**YOUR GOAL**
Can you edit the data below so that every "computer-use agent" becomes "desktop assistant", with nothing else changed?

═════ SUPPLIED INFORMATION ═════

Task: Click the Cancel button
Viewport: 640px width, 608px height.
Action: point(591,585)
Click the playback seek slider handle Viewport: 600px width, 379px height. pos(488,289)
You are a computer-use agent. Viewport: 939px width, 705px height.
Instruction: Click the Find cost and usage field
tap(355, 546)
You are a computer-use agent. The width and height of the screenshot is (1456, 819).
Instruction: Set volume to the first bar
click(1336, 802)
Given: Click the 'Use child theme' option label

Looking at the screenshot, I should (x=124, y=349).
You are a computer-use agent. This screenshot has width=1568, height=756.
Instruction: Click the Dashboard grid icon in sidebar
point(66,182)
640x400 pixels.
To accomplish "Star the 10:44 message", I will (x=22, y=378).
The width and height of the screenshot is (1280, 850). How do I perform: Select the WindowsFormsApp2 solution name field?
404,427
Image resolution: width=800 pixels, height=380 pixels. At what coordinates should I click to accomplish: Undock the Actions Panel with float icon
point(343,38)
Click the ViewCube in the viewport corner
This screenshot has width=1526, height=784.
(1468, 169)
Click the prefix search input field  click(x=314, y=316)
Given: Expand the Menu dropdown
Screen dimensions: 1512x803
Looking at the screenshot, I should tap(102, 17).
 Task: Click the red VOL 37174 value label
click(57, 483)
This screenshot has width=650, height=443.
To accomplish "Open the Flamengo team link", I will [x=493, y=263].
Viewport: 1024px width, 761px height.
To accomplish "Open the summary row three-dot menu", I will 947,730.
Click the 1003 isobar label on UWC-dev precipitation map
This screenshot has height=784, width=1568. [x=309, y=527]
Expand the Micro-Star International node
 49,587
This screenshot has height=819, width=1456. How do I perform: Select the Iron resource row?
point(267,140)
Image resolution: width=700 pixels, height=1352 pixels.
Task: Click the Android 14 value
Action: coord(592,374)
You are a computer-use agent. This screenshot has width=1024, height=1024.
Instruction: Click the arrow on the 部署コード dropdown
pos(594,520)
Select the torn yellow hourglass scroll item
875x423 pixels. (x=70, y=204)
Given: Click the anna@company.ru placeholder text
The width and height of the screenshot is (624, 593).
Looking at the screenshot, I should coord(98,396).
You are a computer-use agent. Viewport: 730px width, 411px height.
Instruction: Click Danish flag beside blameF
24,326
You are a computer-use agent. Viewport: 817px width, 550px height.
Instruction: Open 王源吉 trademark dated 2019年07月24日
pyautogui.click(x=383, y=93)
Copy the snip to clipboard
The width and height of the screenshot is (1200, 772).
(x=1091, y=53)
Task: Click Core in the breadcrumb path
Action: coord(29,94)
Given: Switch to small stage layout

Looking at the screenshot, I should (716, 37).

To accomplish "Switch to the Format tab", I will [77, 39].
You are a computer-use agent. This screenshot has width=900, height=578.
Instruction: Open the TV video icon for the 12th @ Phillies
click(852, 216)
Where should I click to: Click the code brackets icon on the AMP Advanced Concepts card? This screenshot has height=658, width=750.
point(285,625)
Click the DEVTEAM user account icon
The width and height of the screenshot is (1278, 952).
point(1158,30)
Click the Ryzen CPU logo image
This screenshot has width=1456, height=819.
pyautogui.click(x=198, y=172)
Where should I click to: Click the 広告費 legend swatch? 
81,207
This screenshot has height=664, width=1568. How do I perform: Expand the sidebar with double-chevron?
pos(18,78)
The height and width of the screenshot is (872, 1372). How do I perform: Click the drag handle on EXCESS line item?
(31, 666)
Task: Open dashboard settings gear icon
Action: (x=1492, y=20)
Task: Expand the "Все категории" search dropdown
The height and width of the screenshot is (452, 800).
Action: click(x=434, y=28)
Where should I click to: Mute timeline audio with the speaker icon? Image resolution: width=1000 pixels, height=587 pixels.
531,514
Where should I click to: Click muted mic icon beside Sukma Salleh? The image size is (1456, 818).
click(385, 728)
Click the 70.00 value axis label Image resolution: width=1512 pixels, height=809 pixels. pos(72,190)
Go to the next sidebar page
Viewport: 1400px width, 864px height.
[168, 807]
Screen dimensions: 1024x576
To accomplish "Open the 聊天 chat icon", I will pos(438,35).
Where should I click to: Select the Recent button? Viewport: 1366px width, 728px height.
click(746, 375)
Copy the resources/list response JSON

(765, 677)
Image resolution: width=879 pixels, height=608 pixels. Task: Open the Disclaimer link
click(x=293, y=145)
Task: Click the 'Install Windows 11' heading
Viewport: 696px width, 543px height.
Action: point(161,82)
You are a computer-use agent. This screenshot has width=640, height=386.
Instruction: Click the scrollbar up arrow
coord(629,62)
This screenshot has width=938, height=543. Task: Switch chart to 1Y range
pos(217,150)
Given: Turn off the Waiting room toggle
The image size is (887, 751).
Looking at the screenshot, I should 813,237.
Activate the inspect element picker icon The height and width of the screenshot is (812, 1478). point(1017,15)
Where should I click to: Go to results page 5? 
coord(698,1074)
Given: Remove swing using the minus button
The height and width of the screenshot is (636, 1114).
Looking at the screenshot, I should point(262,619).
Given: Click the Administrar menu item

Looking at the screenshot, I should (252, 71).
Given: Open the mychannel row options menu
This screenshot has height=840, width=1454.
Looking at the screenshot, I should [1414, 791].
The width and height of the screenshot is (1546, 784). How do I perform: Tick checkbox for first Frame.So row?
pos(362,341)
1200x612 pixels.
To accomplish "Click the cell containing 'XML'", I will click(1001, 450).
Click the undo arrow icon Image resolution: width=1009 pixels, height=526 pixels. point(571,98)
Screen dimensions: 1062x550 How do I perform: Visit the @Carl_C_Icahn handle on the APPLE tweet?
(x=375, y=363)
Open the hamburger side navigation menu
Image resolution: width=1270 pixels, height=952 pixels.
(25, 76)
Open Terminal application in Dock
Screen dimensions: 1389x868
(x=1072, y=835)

═════

**PROBLEM SOLUTION**
Task: Click the Cancel button
Viewport: 640px width, 608px height.
Action: point(591,585)
Click the playback seek slider handle Viewport: 600px width, 379px height. pos(488,289)
You are a desktop assistant. Viewport: 939px width, 705px height.
Instruction: Click the Find cost and usage field
tap(355, 546)
You are a desktop assistant. The width and height of the screenshot is (1456, 819).
Instruction: Set volume to the first bar
click(1336, 802)
Given: Click the 'Use child theme' option label

Looking at the screenshot, I should (x=124, y=349).
You are a desktop assistant. This screenshot has width=1568, height=756.
Instruction: Click the Dashboard grid icon in sidebar
point(66,182)
640x400 pixels.
To accomplish "Star the 10:44 message", I will (x=22, y=378).
The width and height of the screenshot is (1280, 850). How do I perform: Select the WindowsFormsApp2 solution name field?
404,427
Image resolution: width=800 pixels, height=380 pixels. At what coordinates should I click to accomplish: Undock the Actions Panel with float icon
point(343,38)
Click the ViewCube in the viewport corner
This screenshot has width=1526, height=784.
(1468, 169)
Click the prefix search input field  click(x=314, y=316)
Given: Expand the Menu dropdown
Screen dimensions: 1512x803
Looking at the screenshot, I should tap(102, 17).
 Task: Click the red VOL 37174 value label
click(57, 483)
This screenshot has width=650, height=443.
To accomplish "Open the Flamengo team link", I will [x=493, y=263].
Viewport: 1024px width, 761px height.
To accomplish "Open the summary row three-dot menu", I will 947,730.
Click the 1003 isobar label on UWC-dev precipitation map
This screenshot has height=784, width=1568. [x=309, y=527]
Expand the Micro-Star International node
 49,587
This screenshot has height=819, width=1456. How do I perform: Select the Iron resource row?
point(267,140)
Image resolution: width=700 pixels, height=1352 pixels.
Task: Click the Android 14 value
Action: coord(592,374)
You are a desktop assistant. This screenshot has width=1024, height=1024.
Instruction: Click the arrow on the 部署コード dropdown
pos(594,520)
Select the torn yellow hourglass scroll item
875x423 pixels. (x=70, y=204)
Given: Click the anna@company.ru placeholder text
The width and height of the screenshot is (624, 593).
Looking at the screenshot, I should coord(98,396).
You are a desktop assistant. Viewport: 730px width, 411px height.
Instruction: Click Danish flag beside blameF
24,326
You are a desktop assistant. Viewport: 817px width, 550px height.
Instruction: Open 王源吉 trademark dated 2019年07月24日
pyautogui.click(x=383, y=93)
Copy the snip to clipboard
The width and height of the screenshot is (1200, 772).
(x=1091, y=53)
Task: Click Core in the breadcrumb path
Action: coord(29,94)
Given: Switch to small stage layout

Looking at the screenshot, I should (716, 37).

To accomplish "Switch to the Format tab", I will [77, 39].
You are a desktop assistant. This screenshot has width=900, height=578.
Instruction: Open the TV video icon for the 12th @ Phillies
click(852, 216)
Where should I click to: Click the code brackets icon on the AMP Advanced Concepts card? This screenshot has height=658, width=750.
point(285,625)
Click the DEVTEAM user account icon
The width and height of the screenshot is (1278, 952).
point(1158,30)
Click the Ryzen CPU logo image
This screenshot has width=1456, height=819.
pyautogui.click(x=198, y=172)
Where should I click to: Click the 広告費 legend swatch? 
81,207
This screenshot has height=664, width=1568. How do I perform: Expand the sidebar with double-chevron?
pos(18,78)
The height and width of the screenshot is (872, 1372). How do I perform: Click the drag handle on EXCESS line item?
(31, 666)
Task: Open dashboard settings gear icon
Action: (x=1492, y=20)
Task: Expand the "Все категории" search dropdown
The height and width of the screenshot is (452, 800).
Action: click(x=434, y=28)
Where should I click to: Mute timeline audio with the speaker icon? Image resolution: width=1000 pixels, height=587 pixels.
531,514
Where should I click to: Click muted mic icon beside Sukma Salleh? The image size is (1456, 818).
click(385, 728)
Click the 70.00 value axis label Image resolution: width=1512 pixels, height=809 pixels. pos(72,190)
Go to the next sidebar page
Viewport: 1400px width, 864px height.
[168, 807]
Screen dimensions: 1024x576
To accomplish "Open the 聊天 chat icon", I will pos(438,35).
Where should I click to: Select the Recent button? Viewport: 1366px width, 728px height.
click(746, 375)
Copy the resources/list response JSON

(765, 677)
Image resolution: width=879 pixels, height=608 pixels. Task: Open the Disclaimer link
click(x=293, y=145)
Task: Click the 'Install Windows 11' heading
Viewport: 696px width, 543px height.
Action: point(161,82)
You are a desktop assistant. This screenshot has width=640, height=386.
Instruction: Click the scrollbar up arrow
coord(629,62)
This screenshot has width=938, height=543. Task: Switch chart to 1Y range
pos(217,150)
Given: Turn off the Waiting room toggle
The image size is (887, 751).
Looking at the screenshot, I should 813,237.
Activate the inspect element picker icon The height and width of the screenshot is (812, 1478). point(1017,15)
Where should I click to: Go to results page 5? 
coord(698,1074)
Given: Remove swing using the minus button
The height and width of the screenshot is (636, 1114).
Looking at the screenshot, I should point(262,619).
Given: Click the Administrar menu item

Looking at the screenshot, I should (252, 71).
Given: Open the mychannel row options menu
This screenshot has height=840, width=1454.
Looking at the screenshot, I should [1414, 791].
The width and height of the screenshot is (1546, 784). How do I perform: Tick checkbox for first Frame.So row?
pos(362,341)
1200x612 pixels.
To accomplish "Click the cell containing 'XML'", I will click(1001, 450).
Click the undo arrow icon Image resolution: width=1009 pixels, height=526 pixels. point(571,98)
Screen dimensions: 1062x550 How do I perform: Visit the @Carl_C_Icahn handle on the APPLE tweet?
(x=375, y=363)
Open the hamburger side navigation menu
Image resolution: width=1270 pixels, height=952 pixels.
(25, 76)
Open Terminal application in Dock
Screen dimensions: 1389x868
(x=1072, y=835)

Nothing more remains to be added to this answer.